Could you count the lines below that include the word "వరలక" and give only the number?

Dataset extract:
*** Begin section ***

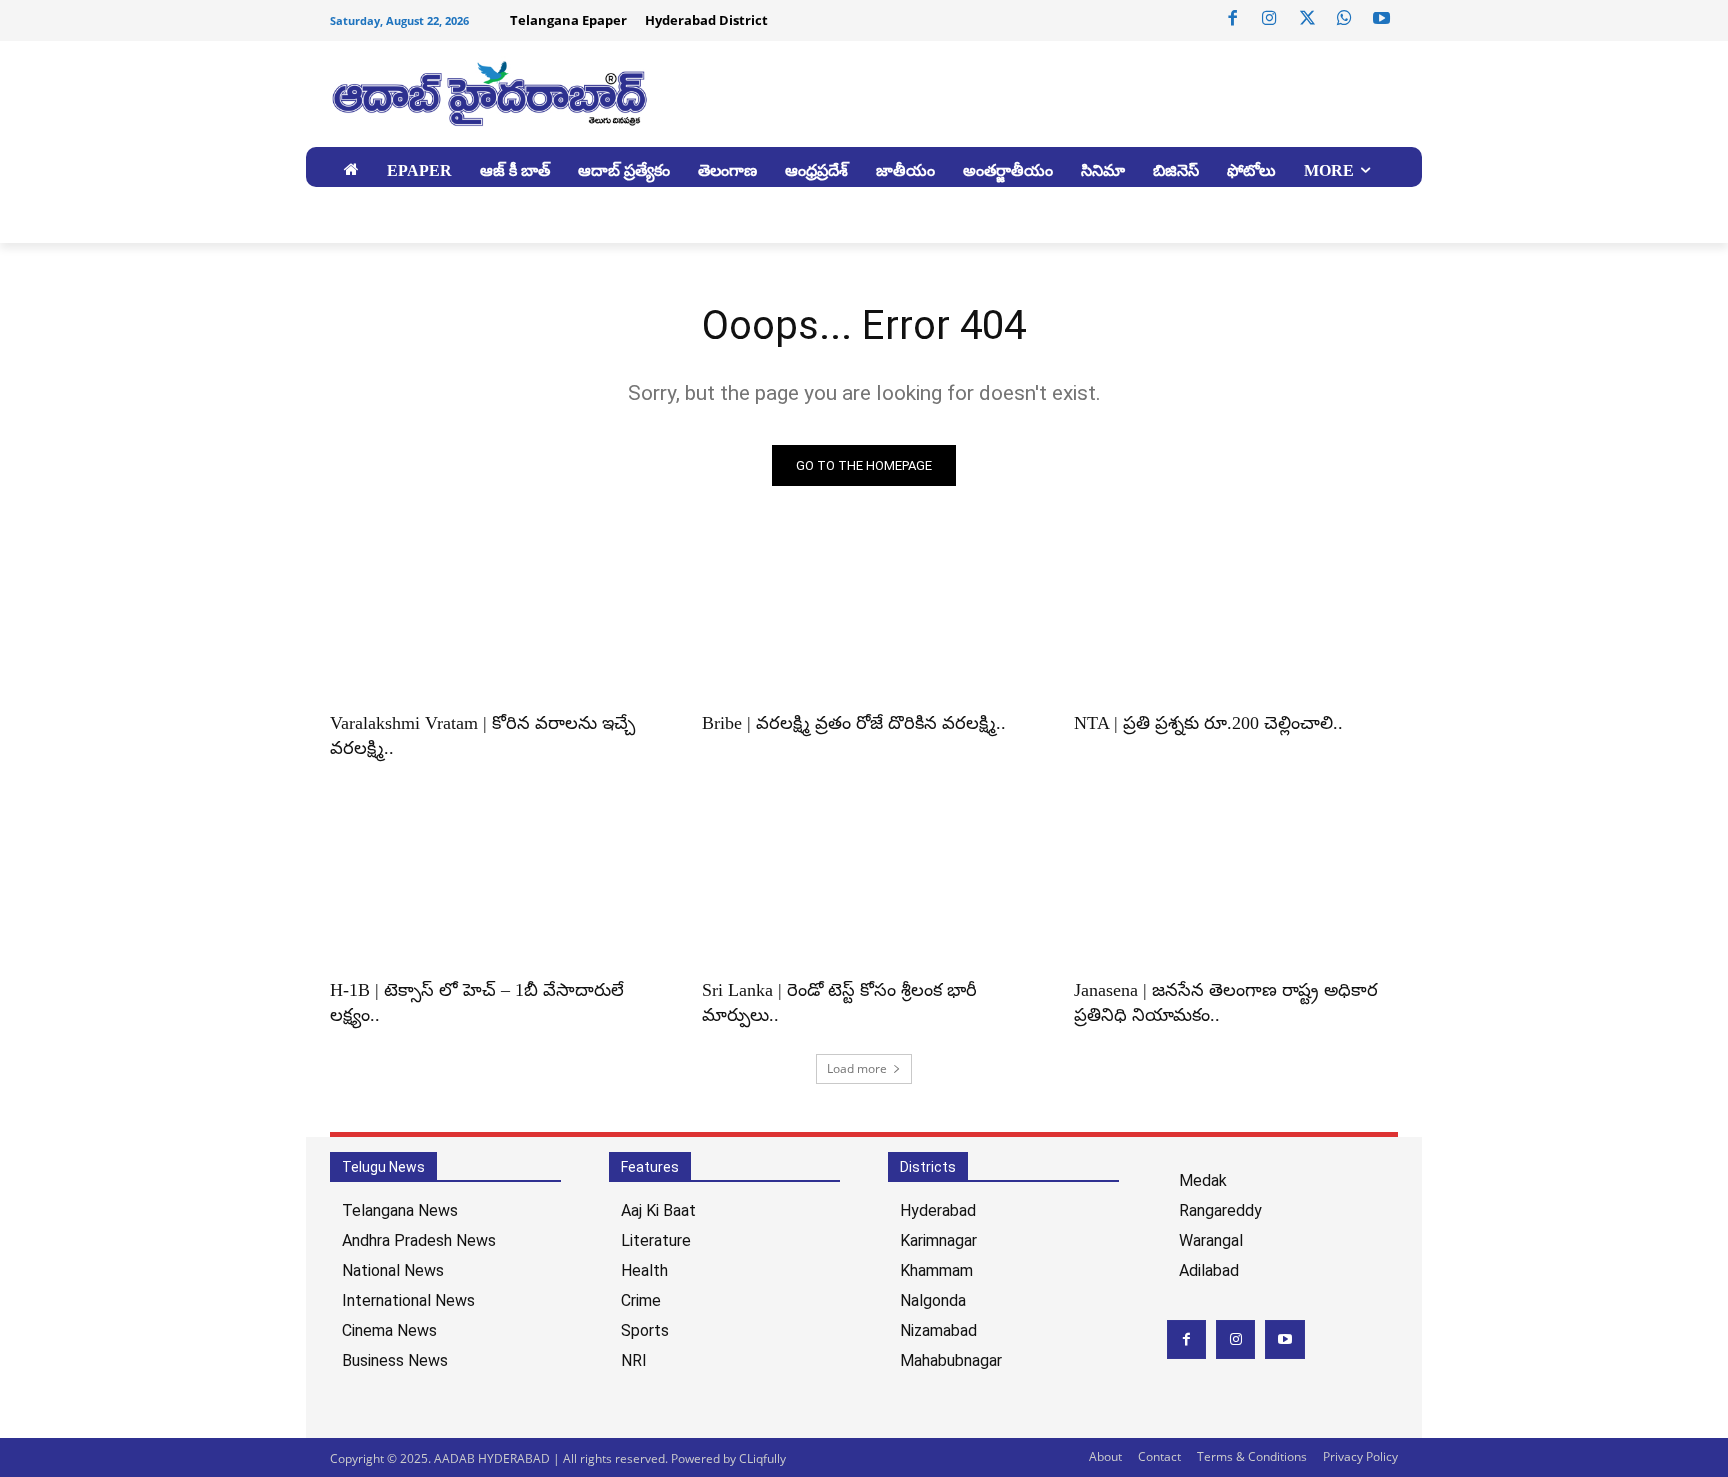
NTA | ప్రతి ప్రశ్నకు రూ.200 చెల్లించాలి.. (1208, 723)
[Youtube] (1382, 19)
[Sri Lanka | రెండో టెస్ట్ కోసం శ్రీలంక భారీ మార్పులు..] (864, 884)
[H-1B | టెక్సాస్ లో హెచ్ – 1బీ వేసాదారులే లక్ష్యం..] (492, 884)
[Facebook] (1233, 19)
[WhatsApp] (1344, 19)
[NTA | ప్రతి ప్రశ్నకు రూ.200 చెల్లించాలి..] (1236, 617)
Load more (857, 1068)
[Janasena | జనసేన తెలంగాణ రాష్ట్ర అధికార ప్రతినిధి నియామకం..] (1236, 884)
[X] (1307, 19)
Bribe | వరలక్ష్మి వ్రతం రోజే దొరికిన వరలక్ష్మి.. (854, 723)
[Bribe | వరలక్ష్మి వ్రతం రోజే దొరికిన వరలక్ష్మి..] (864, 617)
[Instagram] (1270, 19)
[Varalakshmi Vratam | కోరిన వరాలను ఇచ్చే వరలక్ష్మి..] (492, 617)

*** End section ***
*** Begin section ***

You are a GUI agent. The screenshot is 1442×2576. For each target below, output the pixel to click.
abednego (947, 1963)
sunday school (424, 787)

*** End section ***

Result of the exercise: 3